- **Exercise instructions**
Whenever an image turns up, omit it and return the remaining data exactly.

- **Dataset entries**
+ + + + + + +

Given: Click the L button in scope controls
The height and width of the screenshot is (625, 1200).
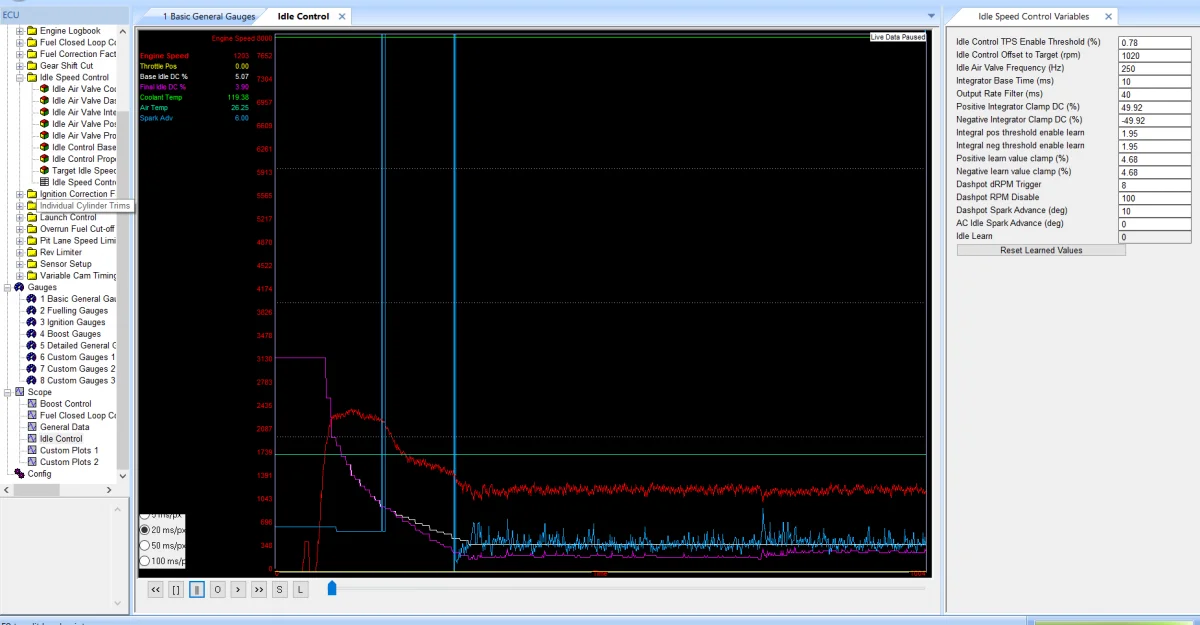Looking at the screenshot, I should pyautogui.click(x=300, y=590).
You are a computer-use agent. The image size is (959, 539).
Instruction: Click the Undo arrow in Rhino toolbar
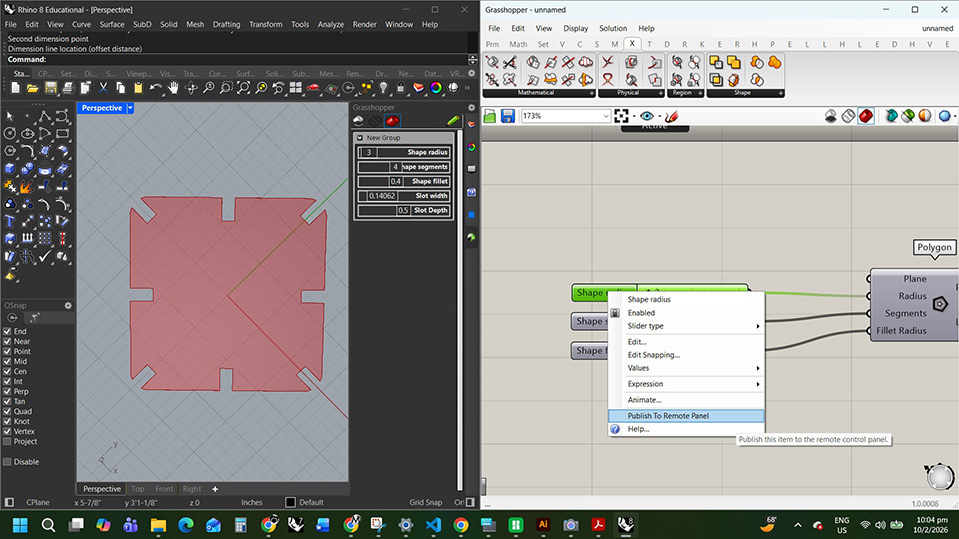[155, 88]
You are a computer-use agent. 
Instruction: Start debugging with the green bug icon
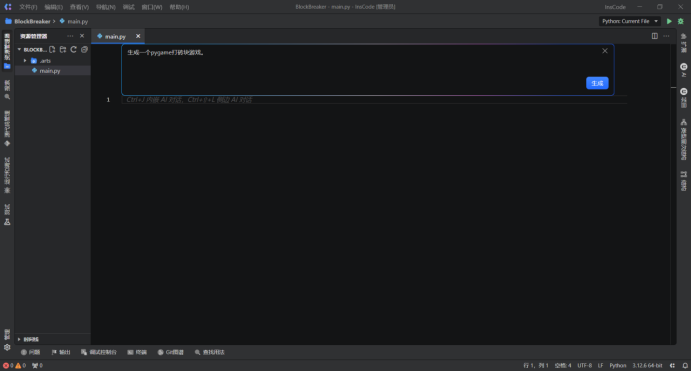click(x=681, y=21)
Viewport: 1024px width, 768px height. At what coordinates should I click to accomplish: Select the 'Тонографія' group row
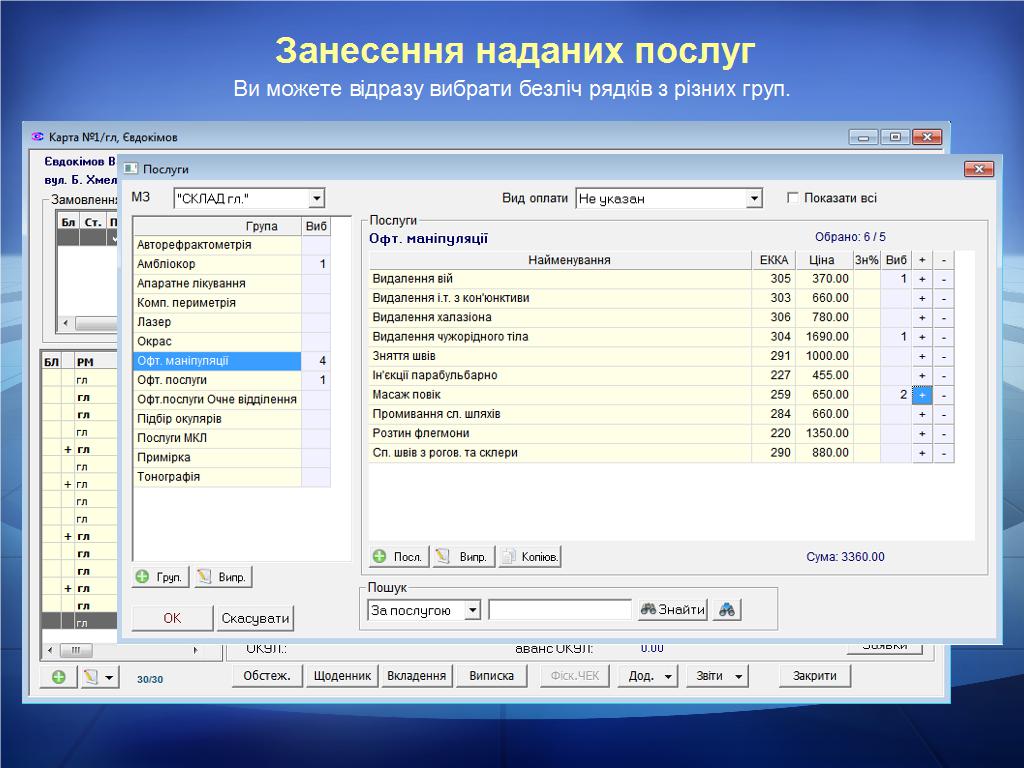217,477
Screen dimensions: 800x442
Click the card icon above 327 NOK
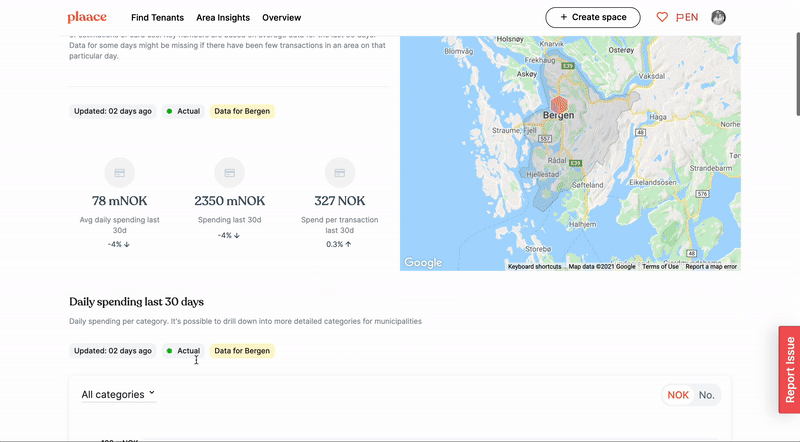[340, 173]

+ + + + + + +

- **Response area**
Given: Click the L button in scope controls
The height and width of the screenshot is (625, 1200).
Looking at the screenshot, I should pyautogui.click(x=300, y=590).
You are a computer-use agent. The image size is (959, 539).
Instruction: Click the Undo arrow in Rhino toolbar
[155, 88]
You are a computer-use agent. 
Instruction: Start debugging with the green bug icon
click(x=681, y=21)
Viewport: 1024px width, 768px height. At what coordinates should I click to accomplish: Select the 'Тонографія' group row
217,477
Screen dimensions: 800x442
Click the card icon above 327 NOK
[340, 173]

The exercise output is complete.